Dziennik Rzeczpospolita, powołując się na informacje agencji Delfi, podaje, że rosyjska firma ogłosiła dwa przetargi, w ramach których chce wyłonić wykonawców prac badawczych związanych z budową siłowni atomowej.

Jeden z przetargów ma dotyczyć monitoringu radiologicznego i ekologicznego w rejonie elektrowni. Drugi – geodynamicznych badań platformy reaktora i fundamentów posadowienia konstrukcji.

Bałtycka Elektrownia Jądrowa w obwodzie kaliningradzkim

Jak pierwotnie zakładano, Bałtycką Elektrownię Jądrową miały tworzyć dwa bloki WWER o mocy około 1200 MW każdy. Pierwszy z nich miał zacząć działać w roku 2016, a drugi dwa lata później.
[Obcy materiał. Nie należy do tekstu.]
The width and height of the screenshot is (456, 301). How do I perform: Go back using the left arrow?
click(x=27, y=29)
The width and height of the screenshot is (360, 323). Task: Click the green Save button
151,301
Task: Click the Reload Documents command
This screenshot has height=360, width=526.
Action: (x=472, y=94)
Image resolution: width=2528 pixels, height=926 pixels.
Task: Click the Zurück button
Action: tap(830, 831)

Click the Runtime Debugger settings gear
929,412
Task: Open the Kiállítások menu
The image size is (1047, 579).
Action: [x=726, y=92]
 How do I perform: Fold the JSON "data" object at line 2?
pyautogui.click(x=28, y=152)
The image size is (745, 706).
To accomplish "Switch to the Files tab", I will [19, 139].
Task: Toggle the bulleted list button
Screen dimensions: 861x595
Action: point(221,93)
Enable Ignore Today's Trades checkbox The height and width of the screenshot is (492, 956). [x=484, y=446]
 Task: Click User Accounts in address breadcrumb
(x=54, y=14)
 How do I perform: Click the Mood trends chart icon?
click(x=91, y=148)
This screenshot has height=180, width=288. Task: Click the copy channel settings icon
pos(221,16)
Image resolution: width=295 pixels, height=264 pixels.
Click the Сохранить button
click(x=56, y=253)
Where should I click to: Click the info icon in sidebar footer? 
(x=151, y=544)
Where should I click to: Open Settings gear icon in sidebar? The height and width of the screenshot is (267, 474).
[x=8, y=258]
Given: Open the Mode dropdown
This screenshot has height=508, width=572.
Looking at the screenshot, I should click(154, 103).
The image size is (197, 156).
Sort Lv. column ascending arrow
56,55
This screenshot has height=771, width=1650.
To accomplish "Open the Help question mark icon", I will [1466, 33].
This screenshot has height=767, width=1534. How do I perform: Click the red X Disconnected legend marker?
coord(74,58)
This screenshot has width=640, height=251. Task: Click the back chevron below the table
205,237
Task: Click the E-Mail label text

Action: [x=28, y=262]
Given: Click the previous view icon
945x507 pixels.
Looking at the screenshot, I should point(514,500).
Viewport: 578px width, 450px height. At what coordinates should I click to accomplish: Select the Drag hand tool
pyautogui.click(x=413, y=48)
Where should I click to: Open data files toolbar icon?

Trzy lata temu realizacja projektu została zawieszona, ponieważ brakowało potencjalnych odbiorców energii produkowanej w nowej siłowni. Wcześniej brano pod uwagę, że rosyjską energią mogłyby być zainteresowane kraje bałtyckie, w tym Polska. Brano też pod uwagę budowę kabla prowadzonego po dnia Morza Bałtyckiego, którym energia byłaby bezpośrednio dostarczana do Niemiec.